16 January 2026

When most people try to “do better” with money, the focus often lands on cutting small daily habits - the $5 coffee or takeaway lunch. But the biggest financial wins rarely come from the smallest sacrifices.
If you want to create meaningful change in 2026, focus less on the $5 decisions and more on the $50,000 ones. Because real progress usually comes from optimising a few big levers - not hundreds of tiny ones.
Here are three things to reduce and three things to elevate this year to create more financial freedom with less effort.
3 things to reduce
1. Your home loan interest rate
Even a small rate reduction can save tens of thousands over the life of a loan, yet many Australians stay on uncompetitive rates for years simply due to inertia or loyalty penalties.
For example, reducing the interest rate on a $750,000 loan from 6.5% to 5.5% with 28 years remaining could:
save about $73 per month
save $5,676 in the first year
save around $158,887 over the life of the loan
This isn’t about financial perfection - it’s about making sure your biggest expense is working for you, not against you.
2. Household bills
Energy, insurance, internet and mobile plans quietly creep up over time. Many households are paying for outdated plans or unnecessary coverage simply because reviewing them feels overwhelming.
But even one annual review can unlock meaningful cash flow.
One Millie team member saved her family $5,229 in a single year by renegotiating:
home insurance
two car insurance policies
an energy plan
a mobile plan
Small admin, big impact.
3. Unused subscriptions
Streaming services, apps and memberships often continue long after they stop adding value.
Because they’re small and automatic, they’re easy to forget, but they compound quietly.
According to Finder, the average Australian spends around $1,200 per year on unused subscriptions.
Reducing these isn’t about restriction. It’s about choosing to pay for what genuinely improves your life.
3 things to elevate
1. The interest rate on your savings
Many Australians are unknowingly earning far below competitive savings rates. Often, it’s because bonus interest conditions aren’t being met - or because accounts haven’t been reviewed in years.
For example:
If you have $75,000 in savings earning 0.1% instead of 4.24%, you could be missing out on about $3,105 in interest each year.
Your savings should work as hard as you do.
2. Your income
Improving income often creates more impact than cutting spending. Yet many people stay in roles below market pay simply because they haven’t benchmarked or negotiated recently.

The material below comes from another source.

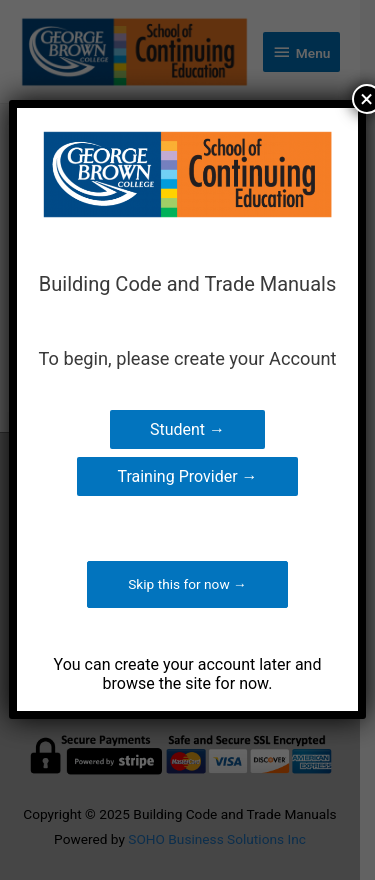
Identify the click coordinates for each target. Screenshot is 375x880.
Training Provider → (187, 476)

Career optimisation - switching roles, re-pricing skills, or negotiating - commonly delivers 10–20% pay increases within the same industry.
Understanding your market value is a powerful step toward financial freedom.
Tools like the Hays Salary Guide can help benchmark whether your salary is on par for your role and experience.
3. Your superannuation performance
Super can feel distant and complex, so it’s often neglected.
But small percentage differences in fees or returns compound significantly over time.
Reviewing fees, investment options and account consolidation options can materially improve long-term outcomes without requiring ongoing effort.
Future financial freedom is often built quietly, through decisions made today.
Millie’s Takeaway
Financial progress doesn’t have to come from constant budgeting or sacrifice. The biggest gains often come from focusing on a few high-impact areas that quietly shape your financial life.
Reduce what drains your money.
Elevate what grows it. That’s the Millie way.